(Saved entries)
------------------------------------------------------------------------
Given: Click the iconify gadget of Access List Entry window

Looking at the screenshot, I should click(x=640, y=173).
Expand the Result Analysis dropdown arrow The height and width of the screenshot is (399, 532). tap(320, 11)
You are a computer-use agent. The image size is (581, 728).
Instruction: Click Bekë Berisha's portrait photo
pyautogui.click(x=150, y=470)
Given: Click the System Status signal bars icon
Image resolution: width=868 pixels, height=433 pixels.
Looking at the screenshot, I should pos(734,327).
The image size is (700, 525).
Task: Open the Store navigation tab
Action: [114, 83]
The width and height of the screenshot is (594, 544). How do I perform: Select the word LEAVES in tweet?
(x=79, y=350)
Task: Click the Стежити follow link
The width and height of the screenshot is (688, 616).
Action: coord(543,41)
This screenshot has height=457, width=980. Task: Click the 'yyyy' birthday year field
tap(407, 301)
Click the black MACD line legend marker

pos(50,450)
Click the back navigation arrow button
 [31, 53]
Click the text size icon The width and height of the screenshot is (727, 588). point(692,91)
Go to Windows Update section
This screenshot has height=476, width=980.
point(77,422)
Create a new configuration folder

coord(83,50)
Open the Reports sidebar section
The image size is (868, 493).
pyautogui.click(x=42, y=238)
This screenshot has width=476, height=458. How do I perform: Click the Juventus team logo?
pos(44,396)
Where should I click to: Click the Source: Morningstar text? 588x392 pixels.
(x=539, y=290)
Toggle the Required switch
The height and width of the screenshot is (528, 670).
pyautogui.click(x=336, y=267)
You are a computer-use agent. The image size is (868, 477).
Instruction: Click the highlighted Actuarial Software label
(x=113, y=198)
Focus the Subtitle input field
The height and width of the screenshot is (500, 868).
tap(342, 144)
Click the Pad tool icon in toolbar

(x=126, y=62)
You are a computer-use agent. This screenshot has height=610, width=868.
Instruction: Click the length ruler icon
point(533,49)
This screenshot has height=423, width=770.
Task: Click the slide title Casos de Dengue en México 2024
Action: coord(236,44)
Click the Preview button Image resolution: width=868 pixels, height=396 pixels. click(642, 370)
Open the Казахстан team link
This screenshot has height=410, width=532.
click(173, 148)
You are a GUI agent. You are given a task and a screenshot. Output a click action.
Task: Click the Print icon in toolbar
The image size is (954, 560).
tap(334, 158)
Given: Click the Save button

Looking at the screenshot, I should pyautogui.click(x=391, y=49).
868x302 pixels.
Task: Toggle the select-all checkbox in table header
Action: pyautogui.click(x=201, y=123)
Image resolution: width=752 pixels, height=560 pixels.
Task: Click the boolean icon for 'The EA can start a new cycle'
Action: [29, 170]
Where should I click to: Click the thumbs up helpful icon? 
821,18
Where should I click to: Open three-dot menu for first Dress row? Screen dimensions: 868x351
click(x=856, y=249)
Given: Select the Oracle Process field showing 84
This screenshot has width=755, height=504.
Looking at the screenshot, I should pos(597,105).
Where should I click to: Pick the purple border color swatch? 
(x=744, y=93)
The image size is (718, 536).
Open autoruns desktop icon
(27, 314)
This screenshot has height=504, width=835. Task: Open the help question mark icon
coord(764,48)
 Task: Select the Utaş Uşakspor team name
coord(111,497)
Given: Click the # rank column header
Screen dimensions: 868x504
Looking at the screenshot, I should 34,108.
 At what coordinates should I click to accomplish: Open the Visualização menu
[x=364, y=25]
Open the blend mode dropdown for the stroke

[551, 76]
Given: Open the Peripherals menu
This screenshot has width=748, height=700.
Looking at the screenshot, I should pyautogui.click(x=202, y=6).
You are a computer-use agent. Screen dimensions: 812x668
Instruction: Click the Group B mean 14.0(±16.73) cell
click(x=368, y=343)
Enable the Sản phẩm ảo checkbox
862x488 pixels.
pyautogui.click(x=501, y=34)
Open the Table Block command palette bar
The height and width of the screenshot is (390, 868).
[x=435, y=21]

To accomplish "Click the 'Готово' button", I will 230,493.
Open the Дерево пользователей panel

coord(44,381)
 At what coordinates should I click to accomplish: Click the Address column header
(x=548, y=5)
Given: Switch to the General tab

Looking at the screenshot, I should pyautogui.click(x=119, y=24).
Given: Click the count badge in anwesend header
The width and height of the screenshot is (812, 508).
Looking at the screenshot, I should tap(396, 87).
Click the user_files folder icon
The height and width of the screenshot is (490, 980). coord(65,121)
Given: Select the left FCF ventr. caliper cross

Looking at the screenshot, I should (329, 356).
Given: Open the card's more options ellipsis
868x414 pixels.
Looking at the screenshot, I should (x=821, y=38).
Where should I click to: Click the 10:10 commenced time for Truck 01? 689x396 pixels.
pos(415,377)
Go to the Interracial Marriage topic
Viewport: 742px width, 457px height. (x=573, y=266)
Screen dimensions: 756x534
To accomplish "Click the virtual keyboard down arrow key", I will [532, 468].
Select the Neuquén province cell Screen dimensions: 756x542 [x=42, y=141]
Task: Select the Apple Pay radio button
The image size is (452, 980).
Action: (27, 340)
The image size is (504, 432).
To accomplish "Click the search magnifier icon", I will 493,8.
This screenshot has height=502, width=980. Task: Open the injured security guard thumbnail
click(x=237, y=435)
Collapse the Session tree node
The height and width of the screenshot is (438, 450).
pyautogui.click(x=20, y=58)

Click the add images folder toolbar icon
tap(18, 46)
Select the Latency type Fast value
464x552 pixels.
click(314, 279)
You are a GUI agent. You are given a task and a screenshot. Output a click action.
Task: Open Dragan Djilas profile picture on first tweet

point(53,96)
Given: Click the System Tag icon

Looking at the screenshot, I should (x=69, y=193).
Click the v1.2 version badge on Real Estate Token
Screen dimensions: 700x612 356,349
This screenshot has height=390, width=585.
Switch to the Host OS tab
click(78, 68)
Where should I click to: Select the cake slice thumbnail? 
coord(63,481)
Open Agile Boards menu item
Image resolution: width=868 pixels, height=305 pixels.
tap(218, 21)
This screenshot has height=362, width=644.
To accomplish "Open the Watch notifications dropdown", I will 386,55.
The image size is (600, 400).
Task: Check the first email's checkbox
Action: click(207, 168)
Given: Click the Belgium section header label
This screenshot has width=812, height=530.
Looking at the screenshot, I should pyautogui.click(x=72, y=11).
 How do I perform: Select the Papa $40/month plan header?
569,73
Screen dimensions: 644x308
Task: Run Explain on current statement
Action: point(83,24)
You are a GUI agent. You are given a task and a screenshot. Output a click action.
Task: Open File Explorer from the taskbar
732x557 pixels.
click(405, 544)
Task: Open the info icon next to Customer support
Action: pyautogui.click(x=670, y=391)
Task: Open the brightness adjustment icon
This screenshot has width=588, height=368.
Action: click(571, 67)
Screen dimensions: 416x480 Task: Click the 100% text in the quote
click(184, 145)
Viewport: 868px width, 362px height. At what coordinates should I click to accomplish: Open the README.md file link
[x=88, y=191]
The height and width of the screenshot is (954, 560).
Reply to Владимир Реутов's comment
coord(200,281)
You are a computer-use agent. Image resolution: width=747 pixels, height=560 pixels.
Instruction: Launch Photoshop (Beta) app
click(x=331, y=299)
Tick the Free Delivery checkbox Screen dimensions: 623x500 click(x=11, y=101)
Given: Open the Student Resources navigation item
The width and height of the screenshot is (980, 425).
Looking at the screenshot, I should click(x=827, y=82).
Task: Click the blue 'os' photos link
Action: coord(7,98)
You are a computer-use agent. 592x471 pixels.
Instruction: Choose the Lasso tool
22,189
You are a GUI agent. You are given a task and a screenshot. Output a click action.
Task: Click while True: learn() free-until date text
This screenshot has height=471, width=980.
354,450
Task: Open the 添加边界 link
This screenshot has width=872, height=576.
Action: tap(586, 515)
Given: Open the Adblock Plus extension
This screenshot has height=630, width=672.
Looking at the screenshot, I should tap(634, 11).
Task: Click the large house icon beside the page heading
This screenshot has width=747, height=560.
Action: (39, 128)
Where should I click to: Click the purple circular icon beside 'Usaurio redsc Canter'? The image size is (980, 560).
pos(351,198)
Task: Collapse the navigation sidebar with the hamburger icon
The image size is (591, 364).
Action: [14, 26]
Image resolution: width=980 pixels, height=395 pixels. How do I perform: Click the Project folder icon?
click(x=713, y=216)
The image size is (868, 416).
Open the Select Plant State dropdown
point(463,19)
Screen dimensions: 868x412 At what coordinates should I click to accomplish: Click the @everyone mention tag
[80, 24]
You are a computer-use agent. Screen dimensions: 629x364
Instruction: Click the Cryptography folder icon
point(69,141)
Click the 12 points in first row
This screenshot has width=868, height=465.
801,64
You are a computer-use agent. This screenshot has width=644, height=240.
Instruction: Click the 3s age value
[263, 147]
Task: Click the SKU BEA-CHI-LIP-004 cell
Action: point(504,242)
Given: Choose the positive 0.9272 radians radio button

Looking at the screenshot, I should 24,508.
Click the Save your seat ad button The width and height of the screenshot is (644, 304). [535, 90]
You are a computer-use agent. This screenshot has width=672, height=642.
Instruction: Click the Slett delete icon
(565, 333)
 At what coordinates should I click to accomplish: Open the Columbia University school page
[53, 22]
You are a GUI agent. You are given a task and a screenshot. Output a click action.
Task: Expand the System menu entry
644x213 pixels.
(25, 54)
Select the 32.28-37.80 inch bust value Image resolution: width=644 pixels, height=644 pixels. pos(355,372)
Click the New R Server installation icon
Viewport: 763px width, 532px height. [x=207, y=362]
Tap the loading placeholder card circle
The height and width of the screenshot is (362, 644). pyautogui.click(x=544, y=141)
------------------------------------------------------------------------
Exercise brief - In the entries above, locate every line with the word "Expand" and copy it.

Problem solution -
Expand the Result Analysis dropdown arrow The height and width of the screenshot is (399, 532). tap(320, 11)
Task: Expand the System menu entry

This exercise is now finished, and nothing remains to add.